How to complete this task - For the material below, return exactly the lines starting at the line containing "Reports, Policies and" and ending at the line containing "[Sigue en WhatsApp] (166, 290)", both ends included, and no others.

Records -
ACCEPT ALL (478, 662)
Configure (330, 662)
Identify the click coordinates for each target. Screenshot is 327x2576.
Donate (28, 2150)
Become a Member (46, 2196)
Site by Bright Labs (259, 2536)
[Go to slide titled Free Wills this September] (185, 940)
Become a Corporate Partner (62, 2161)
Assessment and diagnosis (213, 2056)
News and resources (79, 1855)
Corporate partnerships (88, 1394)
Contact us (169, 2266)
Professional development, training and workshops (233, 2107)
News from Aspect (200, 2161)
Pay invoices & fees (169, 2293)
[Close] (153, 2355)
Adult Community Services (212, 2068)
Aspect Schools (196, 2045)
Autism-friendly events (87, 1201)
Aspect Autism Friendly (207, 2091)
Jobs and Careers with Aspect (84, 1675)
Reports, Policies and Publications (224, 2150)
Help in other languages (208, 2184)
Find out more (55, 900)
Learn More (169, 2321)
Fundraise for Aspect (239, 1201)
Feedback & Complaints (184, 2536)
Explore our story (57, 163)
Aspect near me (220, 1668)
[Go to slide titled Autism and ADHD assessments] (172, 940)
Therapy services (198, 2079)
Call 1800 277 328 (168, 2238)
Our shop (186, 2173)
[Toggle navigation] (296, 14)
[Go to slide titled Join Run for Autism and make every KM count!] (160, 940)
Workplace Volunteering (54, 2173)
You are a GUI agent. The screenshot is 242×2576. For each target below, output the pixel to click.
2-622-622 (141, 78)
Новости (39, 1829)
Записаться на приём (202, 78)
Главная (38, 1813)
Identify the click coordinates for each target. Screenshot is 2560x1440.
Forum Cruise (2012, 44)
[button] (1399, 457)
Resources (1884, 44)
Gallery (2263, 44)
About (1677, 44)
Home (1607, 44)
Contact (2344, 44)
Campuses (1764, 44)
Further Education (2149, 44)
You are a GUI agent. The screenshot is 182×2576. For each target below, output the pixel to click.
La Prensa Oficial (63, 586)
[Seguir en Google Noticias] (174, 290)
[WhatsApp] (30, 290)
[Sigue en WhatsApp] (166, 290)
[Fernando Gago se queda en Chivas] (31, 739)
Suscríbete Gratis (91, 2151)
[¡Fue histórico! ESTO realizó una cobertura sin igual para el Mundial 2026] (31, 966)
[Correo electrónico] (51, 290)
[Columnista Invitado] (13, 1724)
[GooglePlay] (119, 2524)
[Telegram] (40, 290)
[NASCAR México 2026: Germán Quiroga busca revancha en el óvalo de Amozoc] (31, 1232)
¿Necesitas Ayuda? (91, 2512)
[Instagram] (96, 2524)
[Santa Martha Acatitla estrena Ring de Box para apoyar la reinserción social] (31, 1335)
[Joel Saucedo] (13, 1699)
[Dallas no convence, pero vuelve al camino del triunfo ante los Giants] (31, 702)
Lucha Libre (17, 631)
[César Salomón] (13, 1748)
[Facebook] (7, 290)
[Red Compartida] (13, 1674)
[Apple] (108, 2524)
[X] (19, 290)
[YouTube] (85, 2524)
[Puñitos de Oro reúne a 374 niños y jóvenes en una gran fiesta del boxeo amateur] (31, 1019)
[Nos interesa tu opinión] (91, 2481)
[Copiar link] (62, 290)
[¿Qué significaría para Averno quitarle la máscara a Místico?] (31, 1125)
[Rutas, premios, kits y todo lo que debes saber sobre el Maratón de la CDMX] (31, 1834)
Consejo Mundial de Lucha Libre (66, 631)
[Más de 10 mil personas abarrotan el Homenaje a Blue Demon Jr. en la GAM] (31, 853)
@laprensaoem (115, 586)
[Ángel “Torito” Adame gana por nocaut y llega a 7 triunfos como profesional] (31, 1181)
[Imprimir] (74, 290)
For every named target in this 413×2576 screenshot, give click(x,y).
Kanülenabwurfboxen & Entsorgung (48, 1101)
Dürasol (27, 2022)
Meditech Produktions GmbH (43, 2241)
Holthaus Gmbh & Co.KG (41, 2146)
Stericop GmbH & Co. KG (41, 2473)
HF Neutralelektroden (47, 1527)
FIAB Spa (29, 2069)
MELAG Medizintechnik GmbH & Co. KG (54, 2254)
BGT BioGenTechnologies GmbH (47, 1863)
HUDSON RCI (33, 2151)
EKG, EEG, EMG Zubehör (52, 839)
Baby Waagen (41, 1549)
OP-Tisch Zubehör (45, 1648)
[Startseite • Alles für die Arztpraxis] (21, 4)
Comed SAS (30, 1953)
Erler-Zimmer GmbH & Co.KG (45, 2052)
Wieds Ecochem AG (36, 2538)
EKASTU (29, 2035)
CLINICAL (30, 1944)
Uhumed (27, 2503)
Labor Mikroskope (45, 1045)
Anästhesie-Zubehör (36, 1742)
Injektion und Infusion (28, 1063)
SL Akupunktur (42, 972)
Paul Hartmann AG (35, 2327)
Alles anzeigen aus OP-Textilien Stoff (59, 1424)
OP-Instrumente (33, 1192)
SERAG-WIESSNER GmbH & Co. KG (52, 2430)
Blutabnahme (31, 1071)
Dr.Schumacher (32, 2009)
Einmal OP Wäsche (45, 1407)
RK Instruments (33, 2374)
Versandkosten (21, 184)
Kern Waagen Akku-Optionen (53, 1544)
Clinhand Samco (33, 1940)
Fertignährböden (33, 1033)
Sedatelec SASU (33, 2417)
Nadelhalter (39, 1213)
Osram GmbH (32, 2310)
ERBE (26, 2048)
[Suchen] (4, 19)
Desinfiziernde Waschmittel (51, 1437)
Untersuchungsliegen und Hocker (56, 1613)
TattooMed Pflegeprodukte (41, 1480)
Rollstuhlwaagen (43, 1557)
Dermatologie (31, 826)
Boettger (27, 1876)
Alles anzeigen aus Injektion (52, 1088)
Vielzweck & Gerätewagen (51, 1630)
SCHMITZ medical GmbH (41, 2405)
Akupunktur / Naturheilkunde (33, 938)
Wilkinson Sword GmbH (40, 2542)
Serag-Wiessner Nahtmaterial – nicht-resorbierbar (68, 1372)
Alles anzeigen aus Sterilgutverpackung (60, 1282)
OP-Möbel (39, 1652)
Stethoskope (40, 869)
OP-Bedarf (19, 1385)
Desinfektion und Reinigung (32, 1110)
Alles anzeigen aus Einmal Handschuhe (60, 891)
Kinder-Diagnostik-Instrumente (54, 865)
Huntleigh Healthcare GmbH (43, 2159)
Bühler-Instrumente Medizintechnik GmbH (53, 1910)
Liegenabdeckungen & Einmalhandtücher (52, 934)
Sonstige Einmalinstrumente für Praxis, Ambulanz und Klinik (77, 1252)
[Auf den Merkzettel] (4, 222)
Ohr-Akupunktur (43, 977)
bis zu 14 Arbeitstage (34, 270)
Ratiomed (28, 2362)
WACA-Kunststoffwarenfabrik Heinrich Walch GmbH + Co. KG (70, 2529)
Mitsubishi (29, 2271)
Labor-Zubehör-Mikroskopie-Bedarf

Task output -
Reports, Policies and Publications (224, 2150)
Help in other languages (208, 2184)
Find out more (55, 900)
Learn More (169, 2321)
Fundraise for Aspect (239, 1201)
Feedback & Complaints (184, 2536)
Explore our story (57, 163)
Aspect near me (220, 1668)
[Go to slide titled Autism and ADHD assessments] (172, 940)
Therapy services (198, 2079)
Call 1800 277 328 (168, 2238)
Our shop (186, 2173)
[Toggle navigation] (296, 14)
[Go to slide titled Join Run for Autism and make every KM count!] (160, 940)
Workplace Volunteering (54, 2173)
You are a GUI agent. The screenshot is 242×2576. For each target below, output the pixel to click.
2-622-622 (141, 78)
Новости (39, 1829)
Записаться на приём (202, 78)
Главная (38, 1813)
Identify the click coordinates for each target. Screenshot is 2560x1440.
Forum Cruise (2012, 44)
[button] (1399, 457)
Resources (1884, 44)
Gallery (2263, 44)
About (1677, 44)
Home (1607, 44)
Contact (2344, 44)
Campuses (1764, 44)
Further Education (2149, 44)
You are a GUI agent. The screenshot is 182×2576. For each target below, output the pixel to click.
La Prensa Oficial (63, 586)
[Seguir en Google Noticias] (174, 290)
[WhatsApp] (30, 290)
[Sigue en WhatsApp] (166, 290)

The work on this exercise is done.